(EXTRACT begins)
Soldiers on the battlefield can find themselves suddenly thrust into unfamiliar territory, caring for wounded comrades whose lives may depend on their ability to render quick and effective aid.
Researchers at the Johns Hopkins Applied Physics Laboratory in Laurel are working on a proof of concept for a conversational artificial intelligence agent that can give the guidance soldiers need in situations like this.
For anyone who remembers the television series “Chuck,” it can be likened to a relatively simplified version of the Intersect which provides the protagonist with the knowledge necessary to overcome dangerous situations and defeat international terrorists and other stock villains.
Known as Clinical Practice Guideline-driven AI, the APL project is based on a type of AI known as a large language model. It’s similar to ChatGPT, though not associated or affiliated with that model.
Sam Barham, a computer scientist in APL’s Research and Exploratory Development Department, is leading the CPG-AI project.
Breaking down the work behind the project, he explained that upward of 20 or 30 individual components running behind the scenes are needed to enable a conversational agent to render assistance.
This includes “everything from search components to deciding which information from the search is relevant to managing the structure of the dialogue,” Barham said.
“Our system is able to answer medical questions,” he explained. “That sounds like a simple task, but it has to get broken down into as many tiny atomic subtasks as you can.”
Some of these subtasks get handed to a large language model, while others are handed to a traditional software component.
“The LLM can search through a bunch of clinical practice guidelines that the Army has written,” Barham said. “If the user doesn’t know how to do something, the model can disambiguate the information it provides. The LLM and traditional software systems work together in a complex network, with information flowing between them.”
(EXTRACT ends)
(INFORMATION PROVIDED begins)
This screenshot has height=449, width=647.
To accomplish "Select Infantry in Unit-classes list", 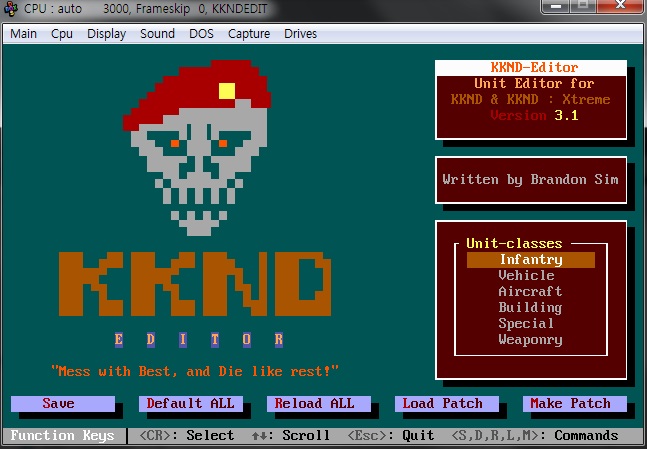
(INFORMATION PROVIDED ends)
▸ **WORK TO COMPLETE**
1. Reproduce the stretch of the CPG-AI article from "Breaking down the" through "to render assistance.".
2. According to the CPG-AI article, how many individual components run behind the scenes so that the conversational agent can render assistance?

▸ **REPLIES**
1.
Breaking down the work behind the project, he explained that upward of 20 or 30 individual components running behind the scenes are needed to enable a conversational agent to render assistance.

2. Upward of 20 or 30.